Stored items
+++

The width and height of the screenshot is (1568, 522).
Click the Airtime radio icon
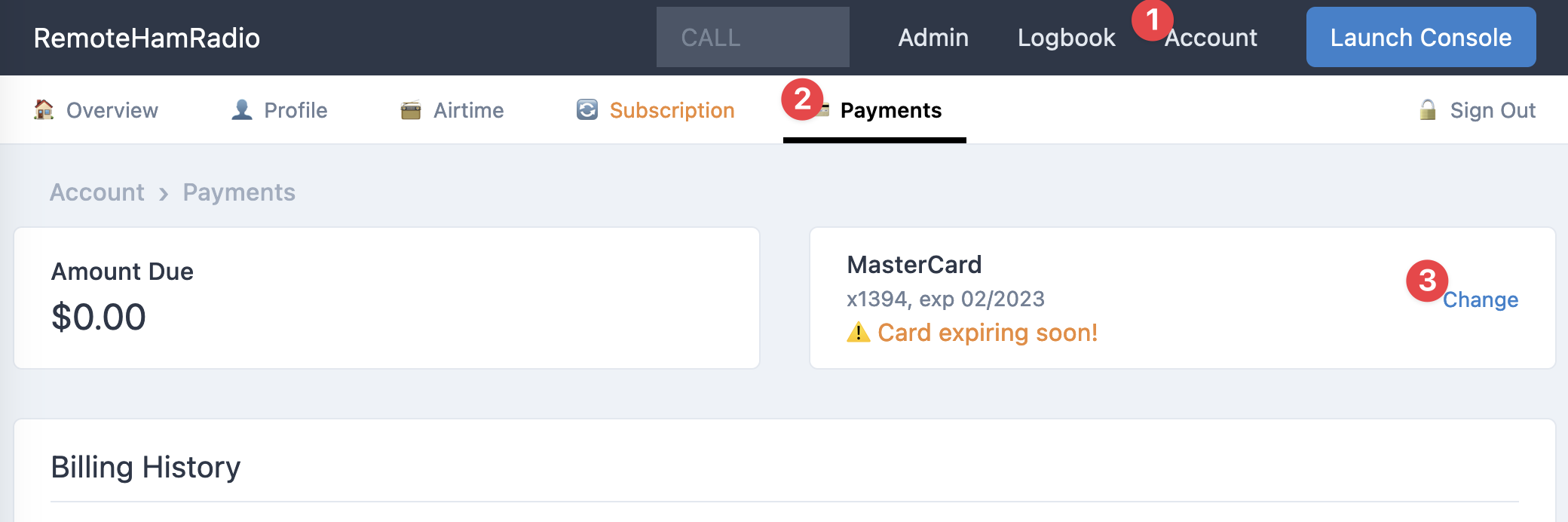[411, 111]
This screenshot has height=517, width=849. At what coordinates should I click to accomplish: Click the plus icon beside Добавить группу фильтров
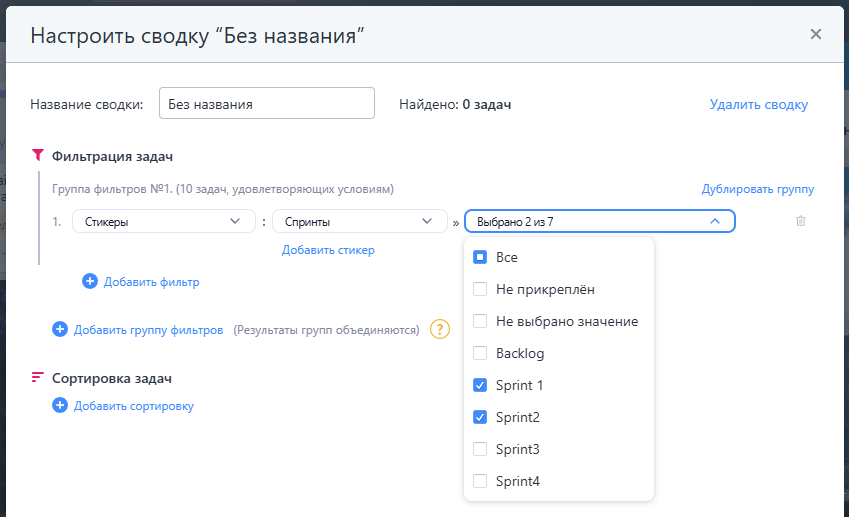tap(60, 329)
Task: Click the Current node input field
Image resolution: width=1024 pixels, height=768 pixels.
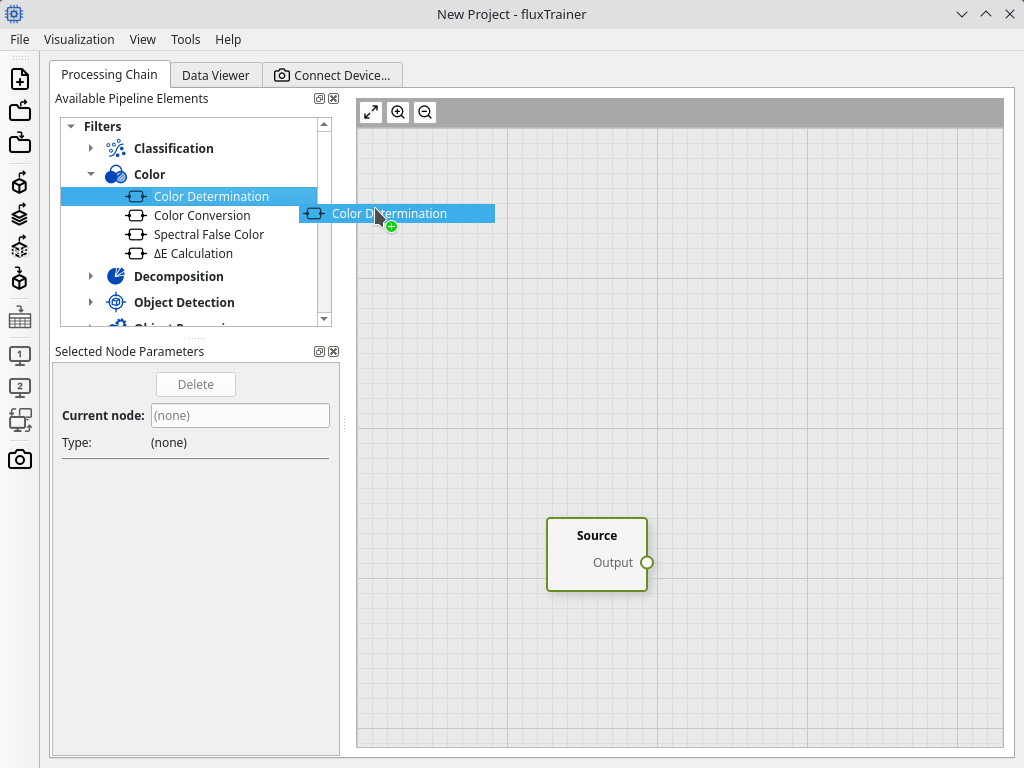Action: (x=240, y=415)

+++

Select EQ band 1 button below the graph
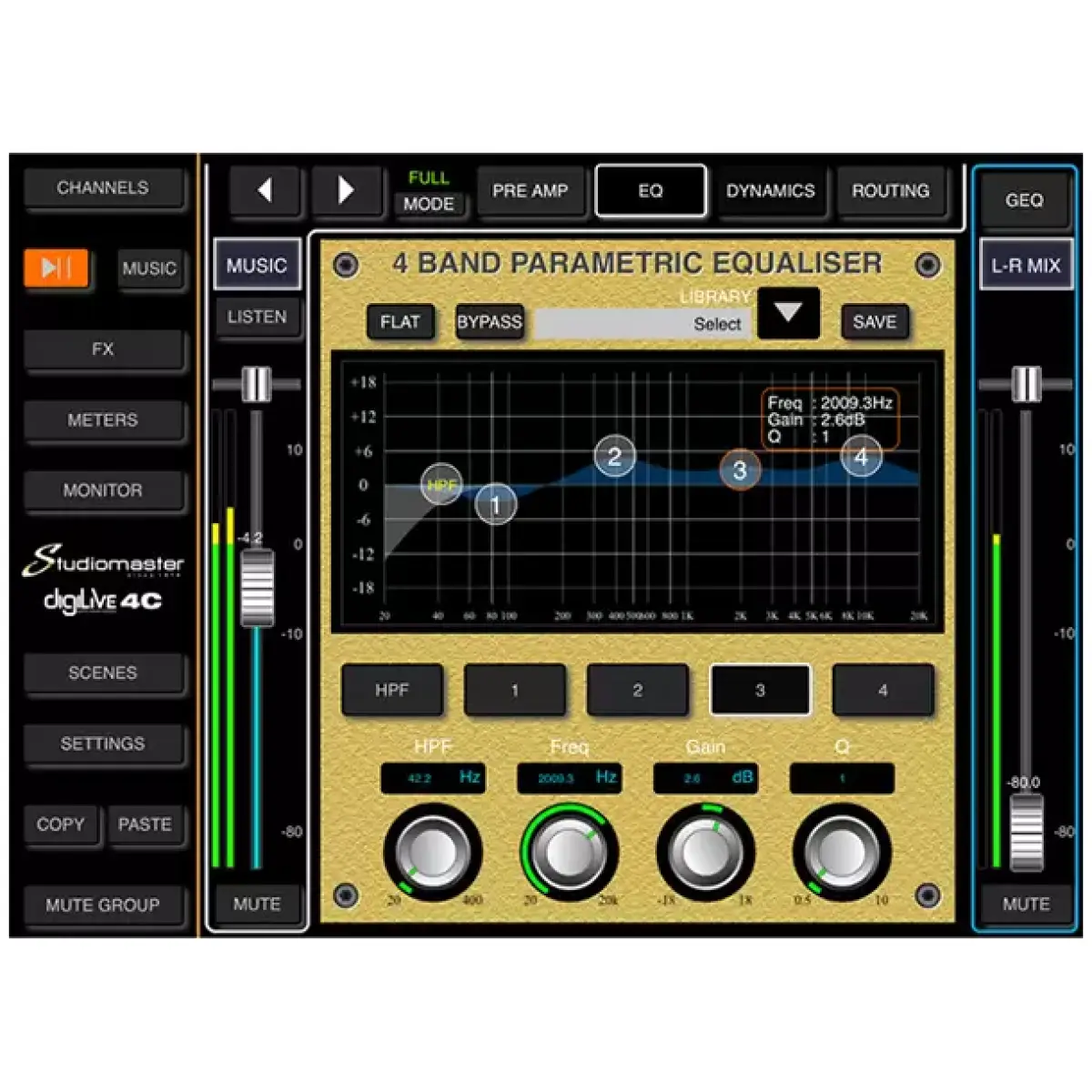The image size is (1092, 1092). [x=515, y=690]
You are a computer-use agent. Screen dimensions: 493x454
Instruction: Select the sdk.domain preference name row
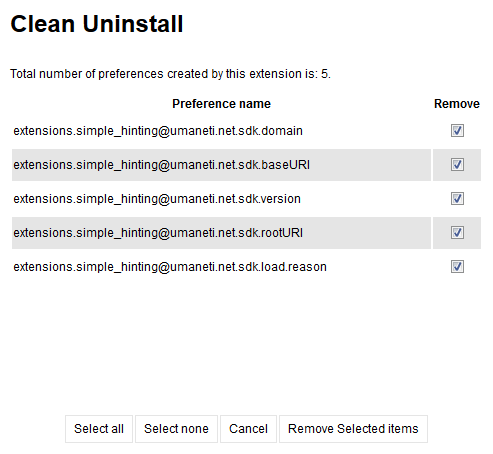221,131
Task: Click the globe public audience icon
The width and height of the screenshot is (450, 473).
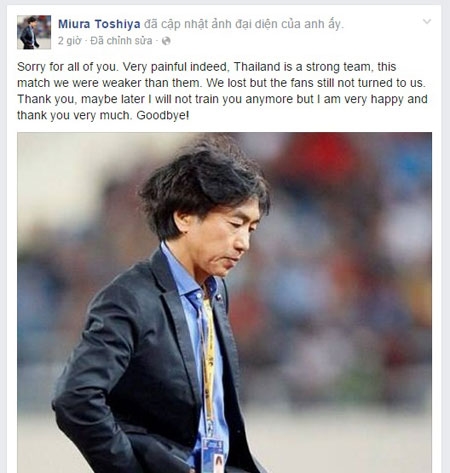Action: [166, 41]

+++

§ What to produce
Where a line of the data above includes the string "Task", pull it out.

§ Result below
Task: Click the Current node input field
Task: Click the globe public audience icon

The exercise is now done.